Just about the only gripe I had with the Gipper.
 

Caustic Burno

Well-known member
Joined
Sep 26, 2004
Messages
26,294
Reaction score
770
Location
Big Thicket East Texas
Like anybody and anything you can find ”proof“ on the internet for whatever side of the story your looking for. Fact is none of us were around then and none of us are perfect. He fought for what he believed in and so many of us may someday or on a smaller scale have already been in his shoes. Whatever side we were fighting against thought they were right too.

The issue of slavery was complex and while it is never right to own another human there was a lot more to it than that. In that day and time they were their tractors basically. They weren’t fighting for the right to own another person they were fighting for their livelihood. If they told you tomorrow everything you use to make a living and feed your family was against the law would you stand up and fight. Also anybody who thinks that when they crossed the Mason Dixon line they were free and equal is very mistaken. They might have thought you shouldn’t own them but they sure were not treated as equal. A large portion of the south didn’t own them and sure weren’t fighting so the rich guys could. That’s like taking up arms so Jeff Bezos can keep Amazon and if they outlawed computers tomorrow don’t you think he and Gates wouldn’t lead the cries for war. There was a lot more to the war then that one factor and one view. A different time and circumstances than any of us can relate to based on thousand of years before that of mankinds existence we certainly are to far removed from to grasp.

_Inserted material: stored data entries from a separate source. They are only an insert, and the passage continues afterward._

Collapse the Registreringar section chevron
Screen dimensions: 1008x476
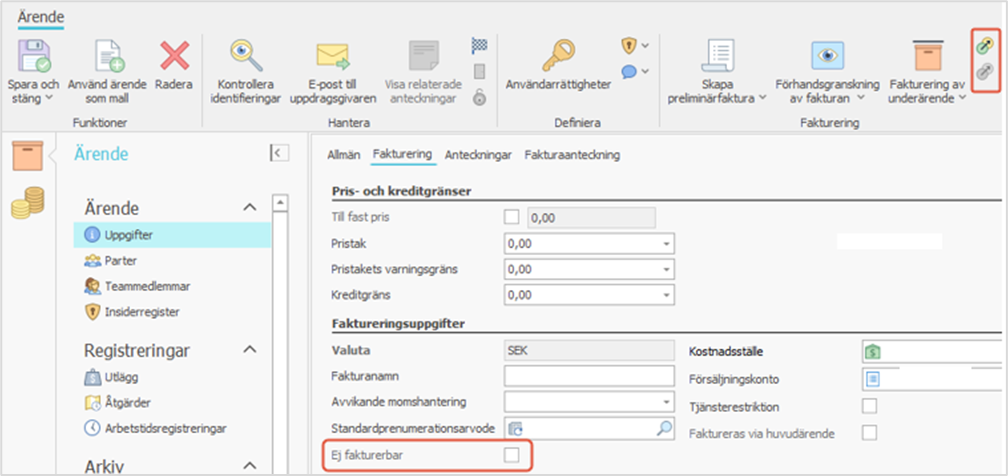(x=250, y=350)
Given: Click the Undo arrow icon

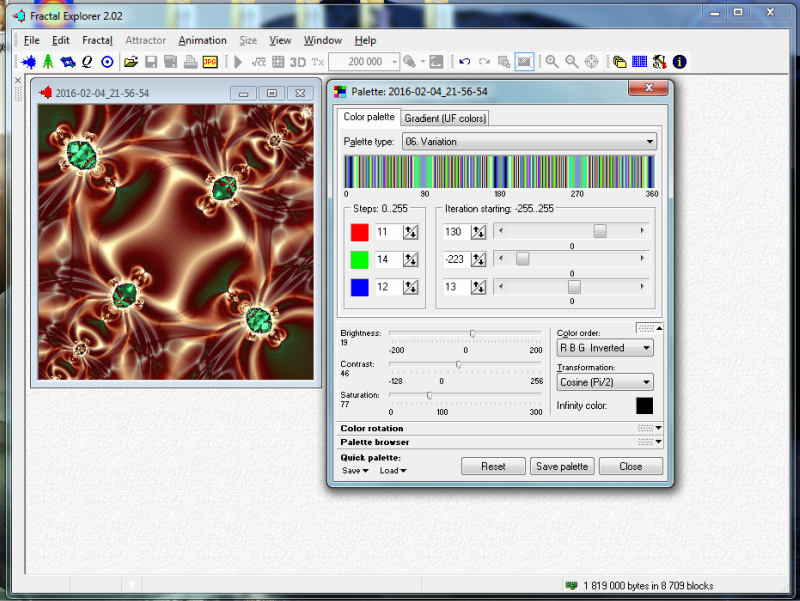Looking at the screenshot, I should (465, 62).
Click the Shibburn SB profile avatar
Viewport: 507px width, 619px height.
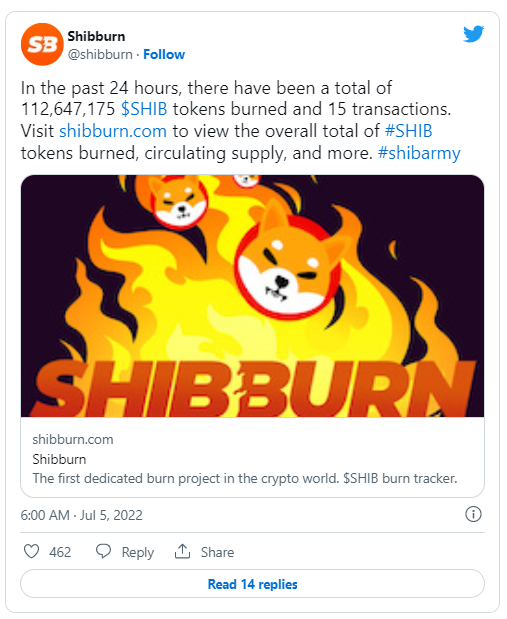tap(42, 44)
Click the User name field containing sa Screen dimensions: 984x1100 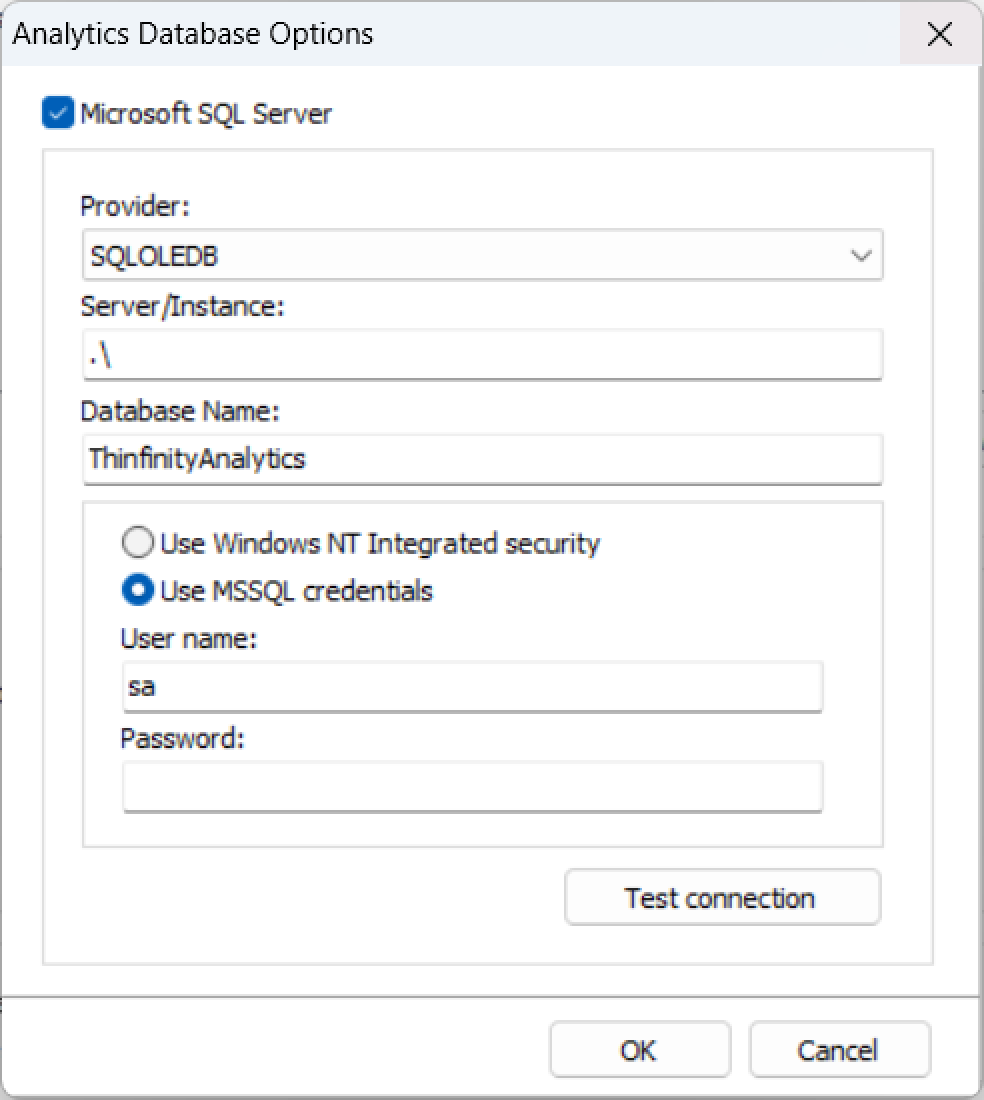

An ugly time in our past but one so very critical to remember.
You’re absolutely correct!
Eight thousand boys left east Texas and a little over eight hundred returned.
My great great grandfather left with First Texas Infantry can’t even imagine it.
Of them all Little Round Top had to have been the worse.


“The First Texas Infantry participated in a long and impressive list of military engagements, including thirty-two major battles. Their largest engagements included Seven Pines from May 31 to June 1, 1862; the Seven Days Battles from June 25 to July 1, 1862; Second Bull Run on August 28–30, 1862; Antietam on September 17, 1862; Fredericksburg on December 13, 1862; Gettysburg on July 1–3, 1863; Chickamauga on September 19–20, 1863; the siege of Chattanooga from September to November 1863; the Wilderness on May 5–6, 1864; Spotsylvania Court House from May 8 to 21, 1864; Cold Harbor on June 1–3, 1864; and the Petersburg siege from June 1864 to April 1865. The regiment surrendered along with the rest of the Army of Northern Virginia at Appomattox Court House on April 9, 1865.
Throughout the war the First Texas Infantry suffered heavy casualties. At the battle of Antietam the regiment lost 82 percent of its 226 troops engaged. More than 20 percent of its 426 troops were lost at the battle of Gettysburg. At the time of its surrender at Appomattox Court House the regiment had only 16 officers and 133 men. All of the men who surrendered at Appomattox Court House were paroled by the Union Army under Ulysses S. Grant and allowed to return home.”
 

sim.-ang.king

Well-known member
Joined
Aug 10, 2010
Messages
5,523
Reaction score
207
Location
Southern IL
A heck of a good military tactition and strategist but a traitor to the United States of America.
Maybe, maybe not, the US Constitution doesn't really say if a state has to stay in the Union. Lee believed in not raising a hand against his home of Virginia, that doesn't seem to traitorous to me.
My ancestors were called traitors when raised arms against the Crown, but here we are living in a country they created after they rebelled.